Выбрать главу

— Что с гобою, друг мой? — кротко, но не без достоинства, безмолвно спросил Водяника низринутый бог.

— А то, что ты вечно приносишь несчастье, — сердитым голосом, держась за перепончатые ноги, пробурчал Водяной. — Едва лишь я, во сне, коснулся тебя, как прекрасный сон мой, где я был царем в подводном дворце на дне Варяжского моря, разлетелся и скрылся неизвестно куда. Я же, подобно тебе, оказался лишенным престола.

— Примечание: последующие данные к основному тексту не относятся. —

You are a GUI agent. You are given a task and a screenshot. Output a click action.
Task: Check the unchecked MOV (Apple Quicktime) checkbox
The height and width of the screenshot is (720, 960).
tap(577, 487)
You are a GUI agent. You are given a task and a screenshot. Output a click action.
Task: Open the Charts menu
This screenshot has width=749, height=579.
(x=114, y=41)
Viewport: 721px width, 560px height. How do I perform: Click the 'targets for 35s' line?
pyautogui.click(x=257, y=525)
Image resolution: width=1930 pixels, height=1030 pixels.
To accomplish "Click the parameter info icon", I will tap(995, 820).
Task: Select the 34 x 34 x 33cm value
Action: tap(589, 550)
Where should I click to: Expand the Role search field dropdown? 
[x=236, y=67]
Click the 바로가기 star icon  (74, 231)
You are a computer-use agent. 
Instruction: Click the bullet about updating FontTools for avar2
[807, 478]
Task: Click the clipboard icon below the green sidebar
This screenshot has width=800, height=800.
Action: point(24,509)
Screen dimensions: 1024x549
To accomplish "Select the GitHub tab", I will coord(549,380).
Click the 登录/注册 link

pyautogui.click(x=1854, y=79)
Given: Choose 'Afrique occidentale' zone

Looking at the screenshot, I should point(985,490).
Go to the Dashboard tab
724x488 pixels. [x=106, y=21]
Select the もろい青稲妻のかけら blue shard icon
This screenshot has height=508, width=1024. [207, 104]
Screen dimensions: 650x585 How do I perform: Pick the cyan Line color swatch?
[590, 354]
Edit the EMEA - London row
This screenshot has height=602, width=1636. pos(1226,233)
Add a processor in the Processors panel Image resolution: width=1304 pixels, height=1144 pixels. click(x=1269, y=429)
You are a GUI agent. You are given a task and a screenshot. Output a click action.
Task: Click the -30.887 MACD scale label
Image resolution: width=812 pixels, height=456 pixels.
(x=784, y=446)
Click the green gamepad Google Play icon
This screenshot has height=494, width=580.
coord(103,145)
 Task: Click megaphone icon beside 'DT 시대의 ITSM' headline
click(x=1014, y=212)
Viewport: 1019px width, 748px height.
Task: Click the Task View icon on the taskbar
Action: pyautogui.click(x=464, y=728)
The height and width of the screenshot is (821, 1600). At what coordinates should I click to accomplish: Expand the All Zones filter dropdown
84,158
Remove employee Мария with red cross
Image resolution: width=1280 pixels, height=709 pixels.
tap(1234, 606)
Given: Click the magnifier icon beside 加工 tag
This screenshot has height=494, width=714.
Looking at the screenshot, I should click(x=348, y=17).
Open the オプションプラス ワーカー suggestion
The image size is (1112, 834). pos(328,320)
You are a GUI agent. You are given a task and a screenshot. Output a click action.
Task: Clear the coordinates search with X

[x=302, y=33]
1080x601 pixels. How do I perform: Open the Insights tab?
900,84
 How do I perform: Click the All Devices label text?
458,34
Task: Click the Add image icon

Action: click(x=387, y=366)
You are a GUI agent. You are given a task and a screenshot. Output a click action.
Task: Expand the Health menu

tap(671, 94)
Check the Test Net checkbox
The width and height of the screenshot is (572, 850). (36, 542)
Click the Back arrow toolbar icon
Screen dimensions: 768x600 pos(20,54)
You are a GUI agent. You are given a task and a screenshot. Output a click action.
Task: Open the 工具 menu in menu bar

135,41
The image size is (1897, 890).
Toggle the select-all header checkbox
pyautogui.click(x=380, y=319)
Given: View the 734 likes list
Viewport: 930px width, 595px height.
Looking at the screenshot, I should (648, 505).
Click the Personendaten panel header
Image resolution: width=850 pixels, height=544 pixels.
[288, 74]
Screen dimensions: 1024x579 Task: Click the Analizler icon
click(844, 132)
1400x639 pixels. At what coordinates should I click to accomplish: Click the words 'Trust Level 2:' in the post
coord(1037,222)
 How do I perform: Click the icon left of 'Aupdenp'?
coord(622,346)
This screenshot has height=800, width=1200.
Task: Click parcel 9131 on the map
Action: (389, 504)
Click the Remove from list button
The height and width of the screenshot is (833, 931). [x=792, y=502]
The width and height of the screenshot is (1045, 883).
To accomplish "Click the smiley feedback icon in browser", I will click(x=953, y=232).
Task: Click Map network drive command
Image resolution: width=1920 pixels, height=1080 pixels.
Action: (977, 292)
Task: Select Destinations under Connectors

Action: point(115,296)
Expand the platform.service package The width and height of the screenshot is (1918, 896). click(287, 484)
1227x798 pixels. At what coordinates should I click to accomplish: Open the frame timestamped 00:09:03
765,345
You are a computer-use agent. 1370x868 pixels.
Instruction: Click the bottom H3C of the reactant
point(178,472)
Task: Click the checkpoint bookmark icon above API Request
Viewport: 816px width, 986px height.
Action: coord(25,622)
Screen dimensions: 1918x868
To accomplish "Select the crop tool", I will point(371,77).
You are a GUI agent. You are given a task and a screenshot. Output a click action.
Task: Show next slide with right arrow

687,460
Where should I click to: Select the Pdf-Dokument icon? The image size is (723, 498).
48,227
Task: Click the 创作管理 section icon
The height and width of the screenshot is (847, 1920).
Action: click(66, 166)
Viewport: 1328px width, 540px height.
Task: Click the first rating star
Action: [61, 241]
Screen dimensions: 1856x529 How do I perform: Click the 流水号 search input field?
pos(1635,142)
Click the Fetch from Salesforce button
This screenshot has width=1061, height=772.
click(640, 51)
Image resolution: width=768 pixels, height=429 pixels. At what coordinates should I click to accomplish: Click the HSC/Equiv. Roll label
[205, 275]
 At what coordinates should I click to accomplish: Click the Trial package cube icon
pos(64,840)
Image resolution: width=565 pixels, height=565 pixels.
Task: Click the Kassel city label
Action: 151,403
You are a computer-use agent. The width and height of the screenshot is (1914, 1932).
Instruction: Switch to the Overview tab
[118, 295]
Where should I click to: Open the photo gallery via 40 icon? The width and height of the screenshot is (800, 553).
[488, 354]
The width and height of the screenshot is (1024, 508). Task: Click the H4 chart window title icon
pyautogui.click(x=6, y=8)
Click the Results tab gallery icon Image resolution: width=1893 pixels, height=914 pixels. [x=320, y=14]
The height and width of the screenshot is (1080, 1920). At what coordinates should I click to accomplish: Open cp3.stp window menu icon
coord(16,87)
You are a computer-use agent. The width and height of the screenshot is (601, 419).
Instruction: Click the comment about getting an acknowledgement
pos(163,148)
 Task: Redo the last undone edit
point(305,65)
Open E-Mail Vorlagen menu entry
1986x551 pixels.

— Я тоже во сне, от которого ты так неожиданно меня пробудил, был царем. Я занимал прежний трон мой за облаками. Надевая рубашку из перьев, обращался я в орла и, летая над землей, смотрел, как ведут себя люди и полубоги. Когда же затем я воротился в чертог свой, главная жена — дожденосная царственная Мокошь, утирая слезы ревности расшитым дубовыми листьями подолом, стала меня упрекать за то, что я гонялся будто бы за превратившейся в лебедь морского царевной. Я говорил ей, что она ошибается, но Мокошь (она всегда была очень сварлива) вспыхнула гневом и бросила в меня снятым с ноги сапогом, который больно ударил мне в бок. И я проснулся как раз в тот самый миг, когда в горницу нашу вбежала в испуге моя любимая дочь, золотокудрая, розоликая Зарница. Выходит, что я был разбужен тобою, быть может, не от столь веселого, как твой, но не менее приятного сна… Ах, если бы он воротился!..

Исчерпав таким образом вопрос и не сочтя нужным ссориться и продолжать разговор, оба собеседника вновь задремали.

Тихие и почти беззвучные речи их не беспокоили спавшего неподалеку, тоже зарывшись в ил, "Тяни за ногу". Он видел во сне, что подходит к болотной трясине и оттуда навстречу ему вылезают, кланяясь в пояс, грязно-зеленые бесенята.

— Здравствуйте, дяденька Петр Анкудиныч, — говорят они почтительно. — Давненько нас не навещали. Все тетеньки очень вас заждавшись. А тетенька Настасья, что пела при вас прошлый раз, даже обижаются. Что это, мол, они к нам глаз не кажут?… Пожалуйте, дяденька, мы это окно обойдем, а там у нас за кустами лаз есть.

И, раздвигая проворно перед чернобородым кусты, провожают его большие, на собак и котов похожие бесенята, прыгают, теснясь, под ногами сходные с лягушками маленькие. В открытую черную дыру, как в погреб, спустился "Тяни за ногу" и вошел в просторную освещенную голубыми болотными огоньками горницу с набросанным на полу от грязи тростником. Завидев чернобородого, поднялся с замшенной табуретки главный Болотник.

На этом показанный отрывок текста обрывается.